**Stated goal:**
Answer these questions from the Carter reforms text:
(a) Which chapter is said to have already illustrated that the reforms were debated when first proposed?
(b) Whose access to justice did critics say the reforms could undermine?
(c) What does the chapter say later became a more immediate focus than the Carter reforms?

The previous chapter described Law Centres, their ethos and values, setting the context for the discussion of the impact of the Carter reforms to legal aid. As Chapter Two has already illustrated, these reforms were the subject of considerable debate when they were first proposed. Critics predicted that the results would be damaging in a number of ways, potentially undermining poor people's access to justice and posing challenges and dilemmas for those engaged in providing legal aid services. This chapter starts by summarising some of the evidence that has emerged as the reforms have been implemented. This sets the context for considering the impact on Law Centres more specifically. How did their staff and volunteers experience these changes, what challenges were posed and what dilemmas emerged? As the final section of this chapter points out, while the Carter reforms were initially the major focus of concern, subsequent proposals for legislative changes to legal aid became a more immediate focus, and posed threats to much of legal aid funding. Later chapters explore in further detail the challenges and dilemmas that were exacerbated as a result of the changes.

**Text and item location entries:**

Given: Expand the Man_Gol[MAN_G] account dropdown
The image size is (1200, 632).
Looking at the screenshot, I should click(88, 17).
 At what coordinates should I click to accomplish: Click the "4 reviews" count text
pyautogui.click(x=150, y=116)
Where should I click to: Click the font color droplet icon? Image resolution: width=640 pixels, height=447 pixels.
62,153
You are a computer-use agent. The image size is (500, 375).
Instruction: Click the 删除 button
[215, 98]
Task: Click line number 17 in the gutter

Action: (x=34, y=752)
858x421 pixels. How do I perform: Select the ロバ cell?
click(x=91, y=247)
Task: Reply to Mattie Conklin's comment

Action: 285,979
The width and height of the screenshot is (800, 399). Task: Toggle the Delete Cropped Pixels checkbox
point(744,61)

**The reply:**
(a) Chapter Two
(b) Poor people's
(c) Subsequent proposals for legislative changes to legal aid